4) Obvioulsy yes. Nodes are part of the service cannot be managed independently (that is why we have relations, or should have them) and that is why in the XML standard "plans" were in the service_template node at the same level of the topology template. In the topology_template you describe the expected configuration in the "plan" you describe how to execute it. In this I'm asking why the YAML went on a very different path from the XML specification there should be surely a proper answer for a so big change in the standard.
I also really could need the rationales behind some changes in the semantic of the XML ... not that I'm an XML fan, but that is for the world the published standard and some changes could require a better explanation.
On a thing I will not agree on a rule set is not possible to consider a semantinc structure much like another is like to say that the "rook" is much like the "bishop" since they can move lots of places on the board. If in the game you define different pieces there has to be a reason and is not correct to overload with different meaning "just because is easier".

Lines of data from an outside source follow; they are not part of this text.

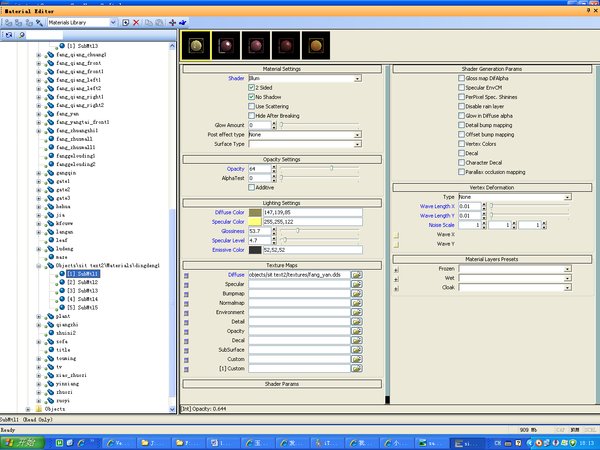The width and height of the screenshot is (600, 450).
Task: Expand the fang_qiang_front tree node
Action: 39,63
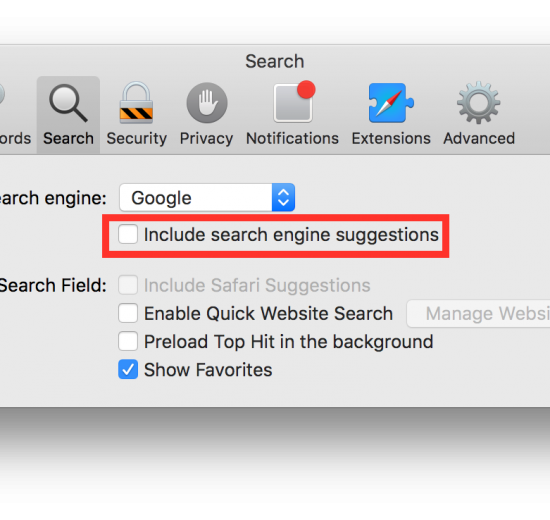The image size is (550, 520).
Task: Check Preload Top Hit in the background
Action: (128, 341)
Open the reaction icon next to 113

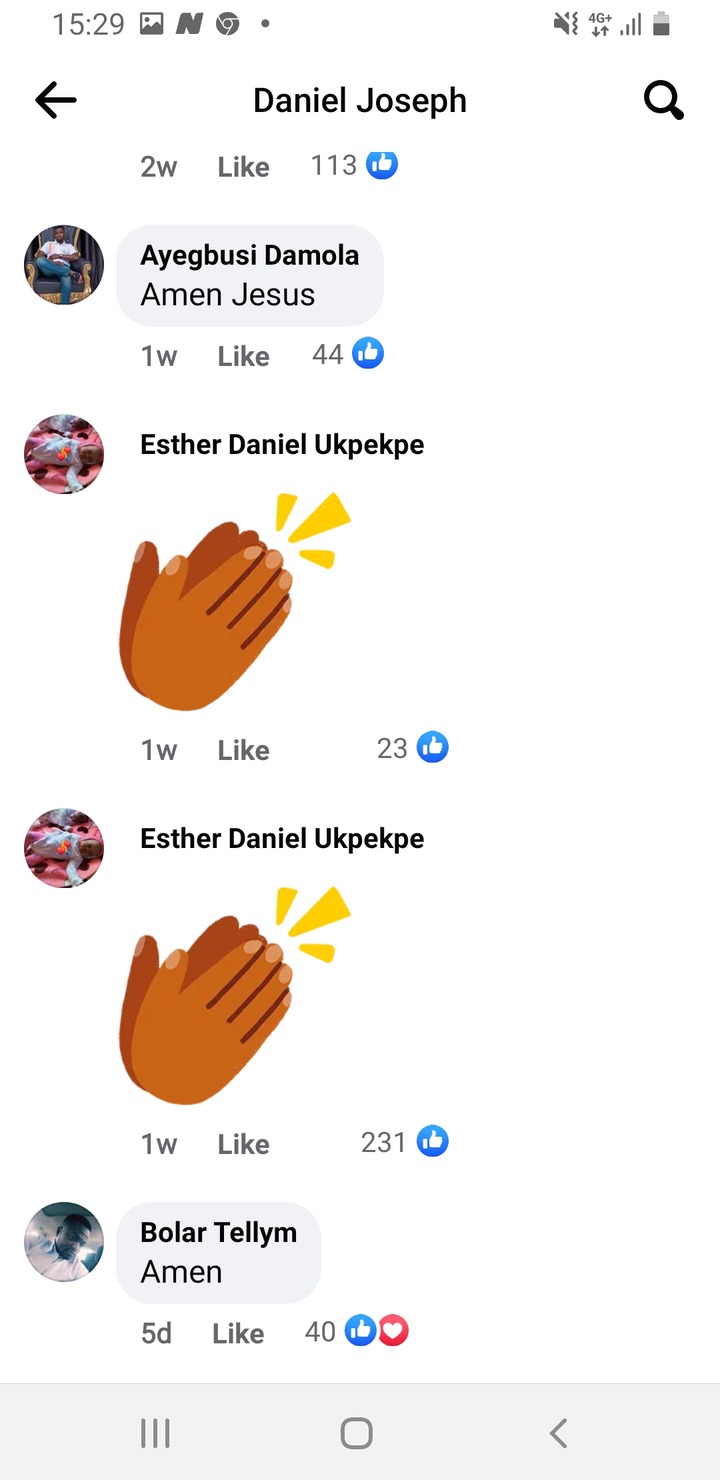point(382,164)
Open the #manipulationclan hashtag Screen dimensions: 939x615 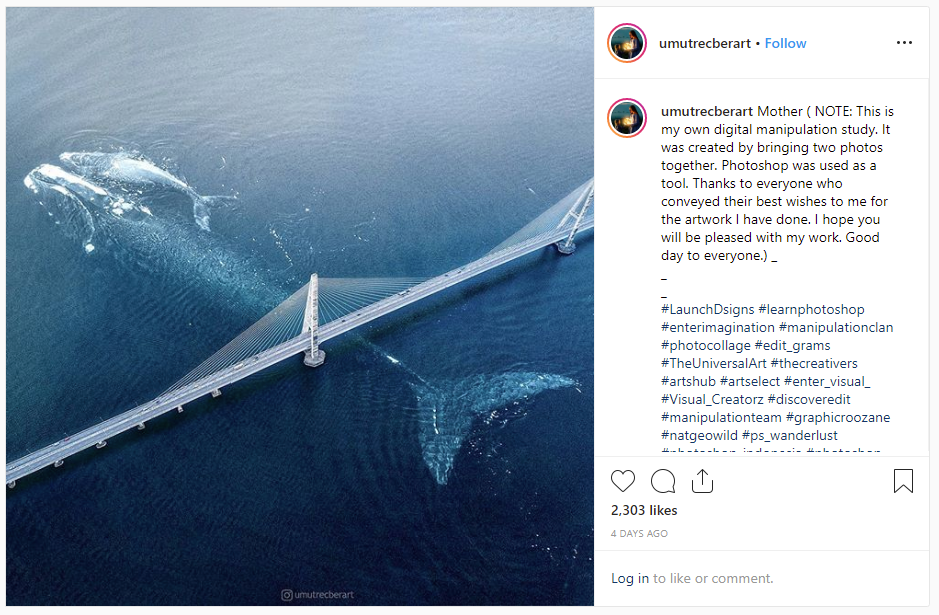pyautogui.click(x=835, y=328)
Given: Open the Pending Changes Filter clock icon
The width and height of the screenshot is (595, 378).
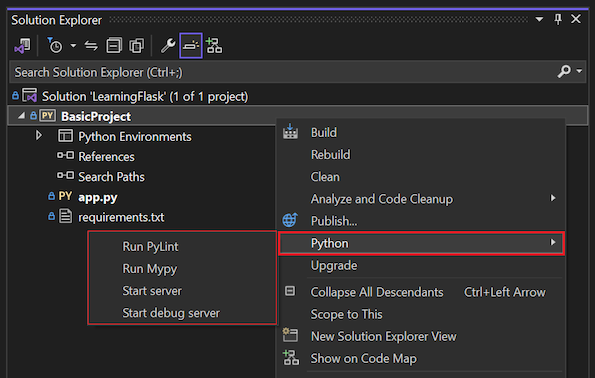Looking at the screenshot, I should [55, 46].
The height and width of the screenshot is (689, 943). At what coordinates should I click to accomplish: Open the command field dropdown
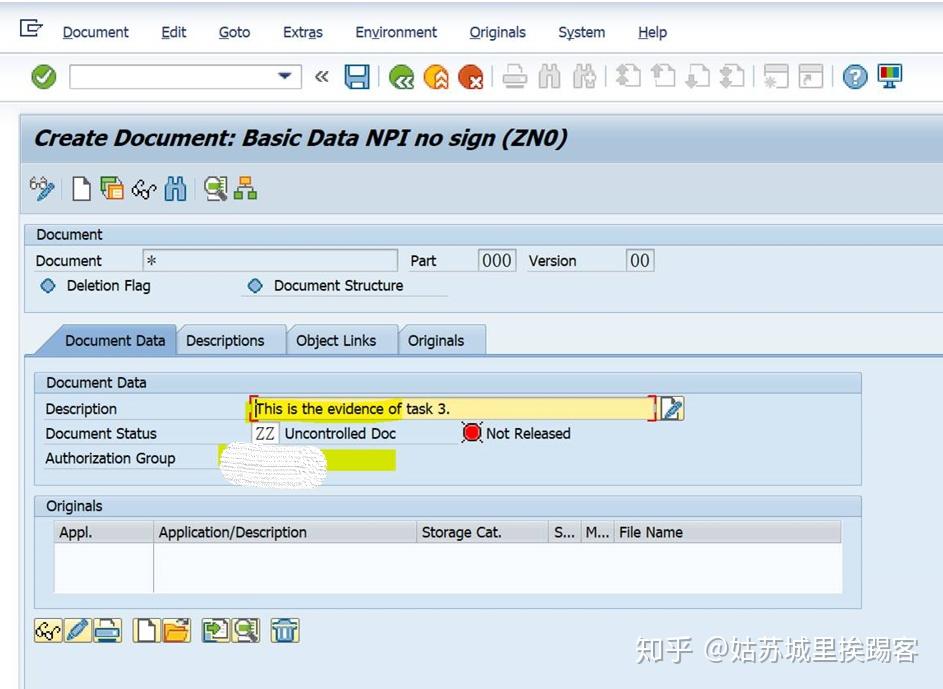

I believe that TOSCA standard aims to describe a VERY complex thing ... how to deploy applications in the cloud describing all the needed stuff that could be "a lot": in my "simple" example I have lots of nodes and properties because, as we all know, enterprise applications need more that the things we can map on examples (for brevity); with TOSCA we do not want to install the example at line 160 of the YAML document since is not useful and failry incomplete. In that example we are hiding a lot into scripts; lot of things that could be other nodes in the TOSCA file. For this reason we need a VERY strict rule set where each section has a proper meaning.
My opinion is that capability and property are distinct sections, but I understand that this is not the actual vision of the TC and changing this could be a problem so my advice is remove the property as it could be the lesser harm.